Devices — Endpoints Reference
Programmatic access to the AlloyScan device inventory: list, retrieve, update fields, manage tags, and delete records.
Note: Endpoint paths and request schemas reflect AlloyScan REST conventions but may differ by release. Additional endpoints may be available — confirm against your instance's OpenAPI document.
All paths assume the base URL https://<your-instance>.alloyservice.com and require a bearer token in the Authorization header. See API Authentication.
Endpoints
GET /api/v1/devices
List devices on the current site.
Request
| Parameter | In | Type | Required | Description |
|---|---|---|---|---|
limit |
query | integer | No | Max items to return (default 50) |
offset |
query | integer | No | Pagination offset |
type |
query | string | No | Filter by device type (for example computer, printer, network-device, vmware-esxi) |
tag |
query | string | No | Filter by tag name or tag ID |
q |
query | string | No | Free-text query against device name, DNS name, MAC, IP, serial number, or asset tag |
Response 200
{
"items": [
{
"id": "<device-uuid>",
"name": "<device-name>",
"dnsName": "<dns-name>",
"macAddress": "<mac>",
"ipAddress": "<ip>",
"serialNumber": "<serial>",
"assetTag": "<asset-tag>",
"type": "computer",
"lastSeen": "2026-04-23T12:34:56Z",
"tags": [ { "id": "<tag-id>", "name": "<tag-name>" } ]
}
],
"total": 1234
}Errors
| Code | Meaning |
|---|---|
| 401 | Missing or invalid bearer token |
| 403 | Token lacks required scope or App registration is disabled |
| 429 | API workload limit exceeded — see Rate Limits |
GET /api/v1/devices/{id}
Get a single device with its current snapshot.
Response 200
{
"id": "<device-uuid>",
"name": "<device-name>",
"dnsName": "<dns-name>",
"macAddress": "<mac>",
"ipAddress": "<ip>",
"serialNumber": "<serial>",
"assetTag": "<asset-tag>",
"type": "computer",
"lastSeen": "2026-04-23T12:34:56Z",
"auditId": "<audit-snapshot-uuid>",
"auditDate": "2026-04-23T12:30:00Z",
"auditSource": "Service",
"auditSchedule": "<schedule-name-or-null>",
"tags": [ { "id": "<tag-id>", "name": "<tag-name>" } ],
"customFields": { "<field-name>": "<value>" }
}auditSource is one of Service, Agent, Import, or Manual.
Errors
| Code | Meaning |
|---|---|
| 401 | Missing or invalid bearer token |
| 403 | Token lacks required scope |
| 404 | Device not found on this site |
PATCH /api/v1/devices/{id}
Update editable fields on a device.

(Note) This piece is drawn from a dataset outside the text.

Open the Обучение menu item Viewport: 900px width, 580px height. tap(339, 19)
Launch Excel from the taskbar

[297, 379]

PATCH support was added in release 25.7 — only the fields included in the body are modified.
Request body
{
"assetTag": "ASSET-0427",
"customFields": {
"owner": "ivan.s",
"location": "HQ-Floor-2"
}
}Note: The set of editable fields is deployment-dependent. Audit-derived fields (hardware, installed software, network identity) are read-only because they are sourced from audit snapshots. Confirm the editable set against your instance's OpenAPI document.
Response 200 — Returns the updated device representation.
Errors
| Code | Meaning |
|---|---|
| 400 | Validation failed (unknown field, invalid value) |
| 401 | Missing or invalid bearer token |
| 403 | Token lacks required scope |
| 404 | Device not found |
POST /api/v1/devices/{id}/tags
Attach an existing tag from the site's Tag catalog to a device. Tags must already exist; tag creation is Administrator-only and goes through the Tags endpoints.
Request body
{ "tagId": "<tag-id>" }Or, by name:
{ "tagName": "<existing-tag-name>" }Response 200 — Returns the updated tag list for the device.

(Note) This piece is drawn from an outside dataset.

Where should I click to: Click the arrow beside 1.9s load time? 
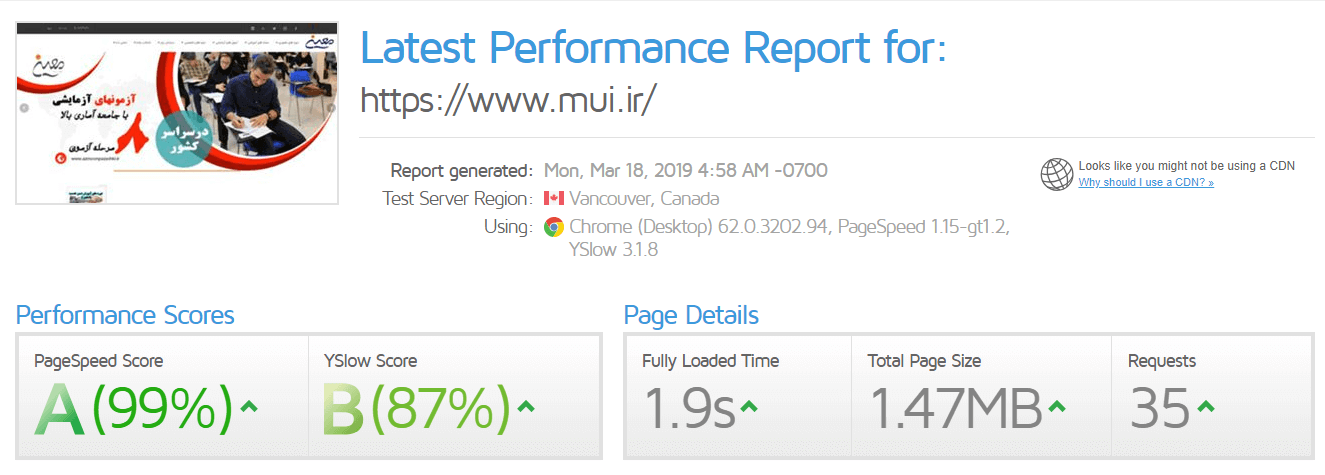click(748, 406)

DELETE /api/v1/devices/{id}/tags/{tagId}
Detach a tag from a device. The tag itself remains in the catalog.
Response 204 — No content.
DELETE /api/v1/devices/{id}
Delete a device record. Audit history may be retained per the site's retention policy.
Important: Deleting a device is destructive. The device may reappear on the next scan or audit if it is still discoverable on the network. To suppress it from future scans, add it to the Ignore List instead.
Response 204 — No content.
Notes on device identity
- Each device is identified by a UUID. A near-duplicate row can appear if the matching algorithm cannot link a new audit snapshot to an existing record (for example, vendor-generated or repeated BIOS UUIDs). The Windows MachineId fallback site setting helps mitigate one common root cause. See FAQ.
- The
auditSourceattribute records the origin of each snapshot —Service,Agent,Import, orManual— and drives provenance in logs.